Por otra parte, un centenar de personas, en su mayoría funcionarios españoles en la UE, se concentraron ayer ante la sede de las instituciones comunitarias en Bruselas para expresar su condena al asesinato.

La Prensa alemana llama «cobarde» a Arzallus y dice que «Euskadi no es libre»
Los diarios europeos critican el papel del PNV
Uno de los principales periódicos alemanes, el Frankfurter Allgemeine Zeitung, se hizo eco ayer de la situación que atraviesa el País Vasco en un editorial en el que, entre otras cosas, asegura que es una Comunidad que « no forma parte de la Europa libre y democrática» y acusa a Arzallus de «cobarde».
Redacción - Madrid .- La Razón 1 Agosto 2000 

El diario más influyente de la Prensa alemana, el Frankfurter Allgemeine Zeitung, dedicó ayer uno de sus editoriales a la situación que atraviesa el País Vasco después de la dura ofensiva de atentados que la banda terrorista Eta está llevando a cabo.

    Entre otras afirmaciones, el mencionado diario asegura que «la Comunidad autónoma española no puede ser considerada ya como parte de la Europa libre y democrática», así como que «Eta coloca en sus listas mortales a todos los vascos que se reconocen partidarios de los partidos no nacionalistas». De esta situación, el periódico responsabiliza directamente a Javier Arzallus, del que dice que «ha guardado un cobarde silencio sobre los últimos asesinatos».

    El texto está firmado por Walter Haubrich y dice que «la Comunidad autónoma española Euskadi -País Vasco- no puede ser considerada ya como parte de la Europa libre y democrática. Más de dos tercios de los dos millones de personas que viven ahí han admitido abiertamente que tienen miedo a hablar sobre política, que no se atreven a hablar libremente. En las calles se asesina, y mientras los asesinos abandonan sin prisa el lugar de su crimen, cientos de espectadores se quedan inmóviles, petrificados. La organización separatista Eta coloca en sus listas mortales a todos los vascos que se reconocen partidarios de los partidos no nacionalistas. Los nacionalistas supuestamente moderados, que siguen argumentando en términos racistas, carecen de credibilidad como demócratas mientras mantengan su pacto con Eta y sus aliados. El líder del PNV que gobierna el País Vasco, el cínico estratega Arzallus, ha guardado un cobarde silencio sobre los últimos asesinatos. Su instrumento abúlico, el débil jefe del Gobierno vasco, Ibarreche, debería dimitir cuanto antes, sino quiere pasar a la historia como corresponsable de los asesinatos de Eta».   

En toda Europa
Siendo la más contundente, la Prensa alemana no es la única que se dedica a analizar la situación vasca. Varios periódicos europeos destacaban ayer en sus páginas artículos sobre el último atentado de la banda terrorista ETA
    Periódicos como «Le Figaro», «Le Soir» y «Financial Times» han destacado el carácter «absurdo» de que un partidario del diálogo con la banda, como era Jáuregui, hay sido la séptima víctima de ETA después de la ruptura de la tregua, en diciembre de 1999.
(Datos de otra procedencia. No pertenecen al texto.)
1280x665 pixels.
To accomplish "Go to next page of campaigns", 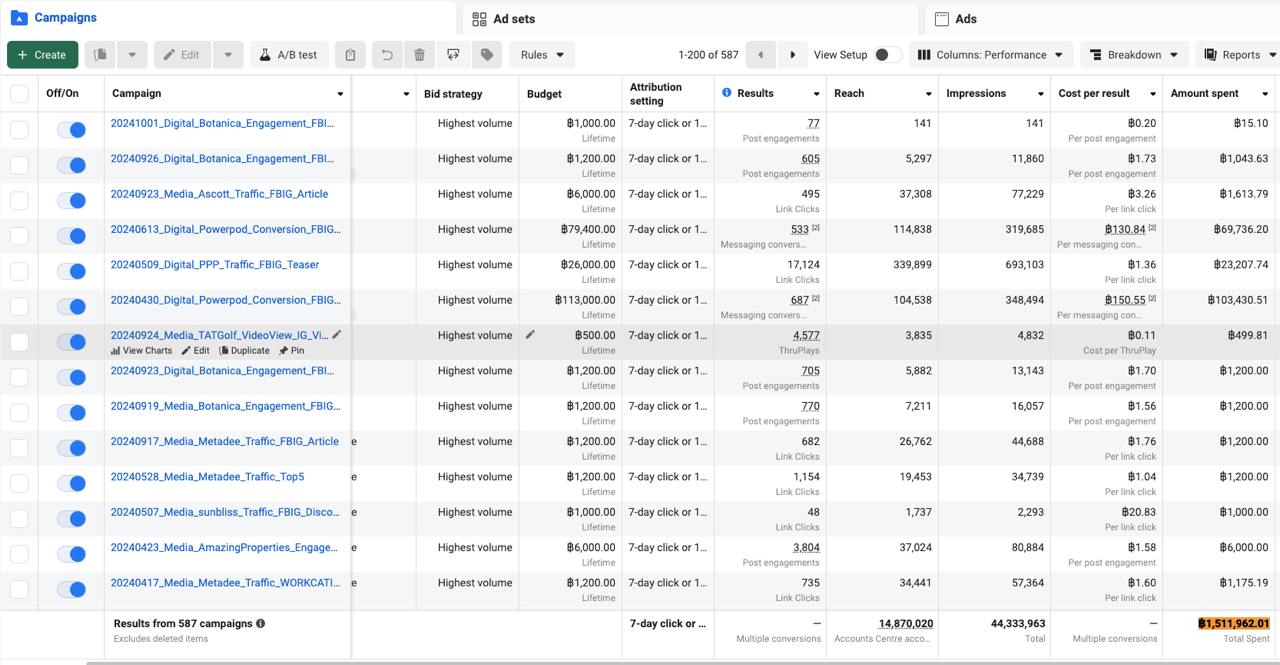I will click(793, 55).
    Los tres periódicos recogen el estudio de la Universidad del País Vasco en el que se afirma que el 15 por ciento de los vascos prefieren irse de su tierra si no cambia la situación y que un tercio de la población prefiere no meterse en política por miedo a represalias.
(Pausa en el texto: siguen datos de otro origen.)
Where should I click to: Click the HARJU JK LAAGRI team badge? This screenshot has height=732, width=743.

    Además, el 71 por ciento cree que el Gobierno de José María Aznar no ha tenido un comportamiento positivo durante los 14 meses de tregua de ETA.

    «Financial Times» destaca además, que la patronal vasca, Confebask, ha empezado a hablar en contra de los «impuestos revolucionarios» de la banda terrorista y de su preocupación por las recientes explosiones de coches bombas en los barrios residenciales de Bilbao. En España las reacciones al último atentado se siguieron sucediendo. Por ejemplo, desde dentro del propio entorno de EH, donde el concejal Pachi Zabaleta, pidió ayer al PSOE que liderase un proceso de paz, al tiempo que exigió a la banda terrorista una nueva tregua.